Thebe Magugu collaborates with Dior for charity

Thebe Magugu collaborates with Dior for charity

South African designer Thebe Magugu is collaborating with Dior for a new charity project and has reimagined Christian Dior’s New Look.

Thebe Magugu is collaborating with Dior for a charity project.

Thebe Magugu has collaborated with Dior
Thebe Magugu has collaborated with Dior

The South African designer has been tasked by Dior’s creative director Maria Grazia Chiuri to create a new interpretation of Christian Dior‘s New Look – which caused a sensation back in 1947.

The task mirrors a second-year assignment he had as a fashion student in Johannesburg and is in aid of the Charlize Theron Africa Outreach Project, a charity that aids young people in South Africa.

Magugu explained that he is honored to be working with Dior and explained how the brand’s fashion legacy has reached across Africa.

The 29-year-old designer said: “I’m from a small mining town called Kimberly, a place which sometimes is completely overlooked on certain maps. But even there people are very familiar with Christian Dior. It sort of revolutionized how women dress.”

Magugu also quipped: “It’s like I completed my homework eight years ago.”

The designer made his jacket in red with “very small, rounded shoulders” and the skirt a swirling, full-circle style.

He has reimagined the New Look’s cinched jacket as a cotton T-shirt, with straps included that allow the wearer to highlight the waist to a degree of their choice.

Magugu described the T-shirt as a “universally understood item” that is fronted by two females holding hands in a “powerful symbol of sisterhood”.
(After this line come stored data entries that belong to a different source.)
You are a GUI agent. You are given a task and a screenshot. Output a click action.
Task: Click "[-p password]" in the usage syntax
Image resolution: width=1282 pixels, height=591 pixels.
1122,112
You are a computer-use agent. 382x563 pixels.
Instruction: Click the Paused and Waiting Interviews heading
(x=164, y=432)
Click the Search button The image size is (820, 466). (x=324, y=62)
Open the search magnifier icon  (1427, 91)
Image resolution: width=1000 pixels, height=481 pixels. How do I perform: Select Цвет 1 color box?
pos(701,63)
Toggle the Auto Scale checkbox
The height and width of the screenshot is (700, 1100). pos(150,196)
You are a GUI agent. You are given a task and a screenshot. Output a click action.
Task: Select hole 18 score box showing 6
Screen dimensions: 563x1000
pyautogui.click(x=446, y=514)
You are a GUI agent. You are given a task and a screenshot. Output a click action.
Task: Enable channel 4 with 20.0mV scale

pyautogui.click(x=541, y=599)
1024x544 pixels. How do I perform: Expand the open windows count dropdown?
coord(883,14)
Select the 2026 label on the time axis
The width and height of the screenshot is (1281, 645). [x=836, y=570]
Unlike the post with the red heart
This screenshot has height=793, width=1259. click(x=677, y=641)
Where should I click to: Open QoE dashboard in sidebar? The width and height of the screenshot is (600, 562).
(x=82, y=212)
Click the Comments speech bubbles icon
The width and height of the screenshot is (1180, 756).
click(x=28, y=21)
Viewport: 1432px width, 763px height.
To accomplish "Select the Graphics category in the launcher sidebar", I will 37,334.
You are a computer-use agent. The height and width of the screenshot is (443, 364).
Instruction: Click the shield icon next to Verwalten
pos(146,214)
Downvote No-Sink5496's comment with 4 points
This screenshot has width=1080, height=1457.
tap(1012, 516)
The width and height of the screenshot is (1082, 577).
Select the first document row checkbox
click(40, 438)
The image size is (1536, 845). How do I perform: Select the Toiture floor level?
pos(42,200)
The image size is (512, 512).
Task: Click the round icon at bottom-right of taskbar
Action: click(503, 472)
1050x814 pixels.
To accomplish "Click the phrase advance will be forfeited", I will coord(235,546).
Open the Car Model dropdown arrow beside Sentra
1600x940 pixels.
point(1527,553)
The designer revealed that the flaring skirt pays homage to the work of Chiuri.

He said: “At Dior, I’ve always loved when she’s done the full-circle skirts. I’ve looked at those things forever.”

Magugu praised Chiuri for her interest in South Africa and for her attempts to create links with a new generation of fashion designers.

He said: “I think it’s quite exciting seeing how two brands from such completely different heritages, histories, and geographies come together to sit down and have a visual conversation.”